[Your assignment] Each record below is to be copied word for word, with pictures removed.
....
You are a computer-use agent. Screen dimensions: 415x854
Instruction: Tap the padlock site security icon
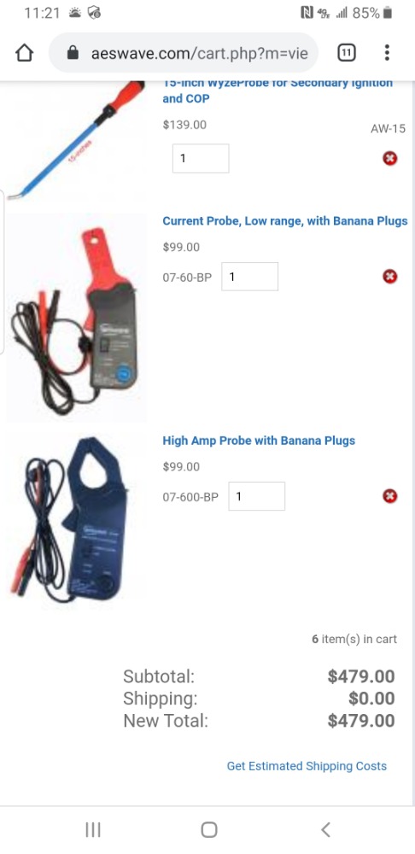(x=73, y=53)
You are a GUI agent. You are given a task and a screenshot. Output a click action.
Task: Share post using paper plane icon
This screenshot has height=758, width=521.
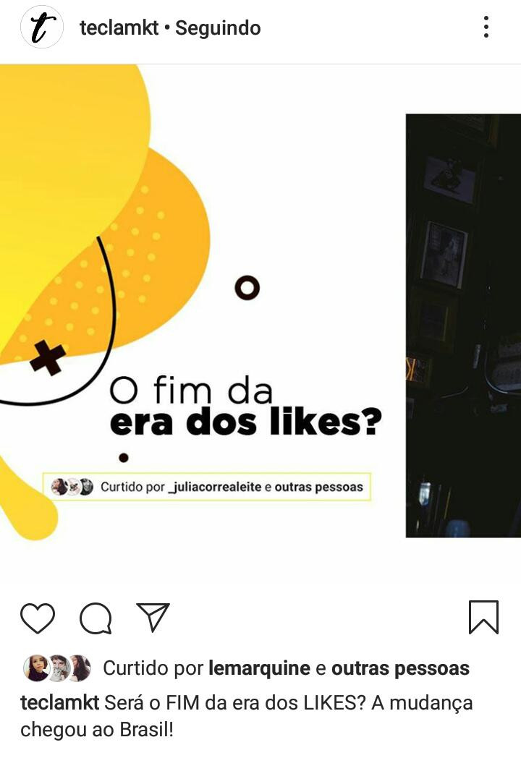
....
[Solution]
You are a computer-use agent. Screen dimensions: 415x854
Instruction: Tap the padlock site security icon
(x=73, y=53)
You are a GUI agent. You are given a task and a screenshot. Output a click action.
Task: Share post using paper plane icon
This screenshot has height=758, width=521.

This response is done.